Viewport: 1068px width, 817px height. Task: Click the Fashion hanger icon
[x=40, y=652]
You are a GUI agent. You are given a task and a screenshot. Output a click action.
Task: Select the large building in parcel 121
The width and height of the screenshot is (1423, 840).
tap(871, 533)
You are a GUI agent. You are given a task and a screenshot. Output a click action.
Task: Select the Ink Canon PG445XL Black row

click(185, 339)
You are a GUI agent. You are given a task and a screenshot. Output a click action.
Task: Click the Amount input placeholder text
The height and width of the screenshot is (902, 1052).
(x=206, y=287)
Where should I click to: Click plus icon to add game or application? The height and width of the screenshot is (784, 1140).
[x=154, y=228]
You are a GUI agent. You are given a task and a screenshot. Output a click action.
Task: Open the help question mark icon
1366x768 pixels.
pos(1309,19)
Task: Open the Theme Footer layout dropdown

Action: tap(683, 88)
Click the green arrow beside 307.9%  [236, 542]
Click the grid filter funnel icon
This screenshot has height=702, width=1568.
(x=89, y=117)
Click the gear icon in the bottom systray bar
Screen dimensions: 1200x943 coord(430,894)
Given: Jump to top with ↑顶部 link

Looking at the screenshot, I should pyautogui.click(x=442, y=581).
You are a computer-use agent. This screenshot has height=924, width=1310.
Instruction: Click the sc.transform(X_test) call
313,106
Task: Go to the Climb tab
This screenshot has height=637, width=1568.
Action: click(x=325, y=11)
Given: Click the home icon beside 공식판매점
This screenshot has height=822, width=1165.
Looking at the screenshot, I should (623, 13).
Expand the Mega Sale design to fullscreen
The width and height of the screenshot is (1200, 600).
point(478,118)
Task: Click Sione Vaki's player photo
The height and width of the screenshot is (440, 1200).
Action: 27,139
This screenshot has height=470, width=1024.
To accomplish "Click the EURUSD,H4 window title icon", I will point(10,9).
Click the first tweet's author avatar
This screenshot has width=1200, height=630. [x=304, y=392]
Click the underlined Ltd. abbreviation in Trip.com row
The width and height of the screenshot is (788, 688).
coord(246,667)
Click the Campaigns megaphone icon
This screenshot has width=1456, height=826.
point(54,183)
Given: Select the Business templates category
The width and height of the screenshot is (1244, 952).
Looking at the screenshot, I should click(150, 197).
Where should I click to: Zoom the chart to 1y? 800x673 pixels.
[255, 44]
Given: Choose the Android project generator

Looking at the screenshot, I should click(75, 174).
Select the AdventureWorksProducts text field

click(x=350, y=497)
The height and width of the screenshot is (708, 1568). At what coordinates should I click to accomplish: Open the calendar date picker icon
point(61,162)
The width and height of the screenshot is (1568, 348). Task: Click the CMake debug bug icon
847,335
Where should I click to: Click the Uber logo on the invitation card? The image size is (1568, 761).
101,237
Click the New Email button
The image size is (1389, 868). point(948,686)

___

_WORK INSTRUCTIONS_
From the line holding "The width and height of the screenshot is (1200, 600)." down to the last line of the records above, restate each line exactly as written.

_ANSWER TO THE PROBLEM_
The width and height of the screenshot is (1200, 600).
point(478,118)
Task: Click Sione Vaki's player photo
The height and width of the screenshot is (440, 1200).
Action: 27,139
This screenshot has height=470, width=1024.
To accomplish "Click the EURUSD,H4 window title icon", I will point(10,9).
Click the first tweet's author avatar
This screenshot has width=1200, height=630. [x=304, y=392]
Click the underlined Ltd. abbreviation in Trip.com row
The width and height of the screenshot is (788, 688).
coord(246,667)
Click the Campaigns megaphone icon
This screenshot has width=1456, height=826.
point(54,183)
Given: Select the Business templates category
The width and height of the screenshot is (1244, 952).
Looking at the screenshot, I should click(150, 197).
Where should I click to: Zoom the chart to 1y? 800x673 pixels.
[255, 44]
Given: Choose the Android project generator

Looking at the screenshot, I should click(75, 174).
Select the AdventureWorksProducts text field

click(x=350, y=497)
The height and width of the screenshot is (708, 1568). At what coordinates should I click to accomplish: Open the calendar date picker icon
point(61,162)
The width and height of the screenshot is (1568, 348). Task: Click the CMake debug bug icon
847,335
Where should I click to: Click the Uber logo on the invitation card? The image size is (1568, 761).
101,237
Click the New Email button
The image size is (1389, 868). point(948,686)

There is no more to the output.